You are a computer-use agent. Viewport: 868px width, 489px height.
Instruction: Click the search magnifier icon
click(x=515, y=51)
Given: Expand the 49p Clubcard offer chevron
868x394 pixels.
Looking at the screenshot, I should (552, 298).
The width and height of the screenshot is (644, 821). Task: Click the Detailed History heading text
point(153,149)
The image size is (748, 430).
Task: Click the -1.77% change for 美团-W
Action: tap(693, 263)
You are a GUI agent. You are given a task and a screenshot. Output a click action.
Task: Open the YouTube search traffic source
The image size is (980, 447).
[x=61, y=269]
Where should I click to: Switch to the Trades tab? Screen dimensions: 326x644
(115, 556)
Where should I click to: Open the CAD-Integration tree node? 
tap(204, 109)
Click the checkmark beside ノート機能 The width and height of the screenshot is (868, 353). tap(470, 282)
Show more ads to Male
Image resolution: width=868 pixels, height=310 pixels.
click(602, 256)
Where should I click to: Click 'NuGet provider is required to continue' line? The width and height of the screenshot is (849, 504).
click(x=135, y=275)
+ + + + +
Problem description: Which lines in the material contain the word "agent"? Pull each of them out.

Written answer:
You are a computer-use agent. Viewport: 868px width, 489px height.
You are a GUI agent. You are given a task and a screenshot. Output a click action.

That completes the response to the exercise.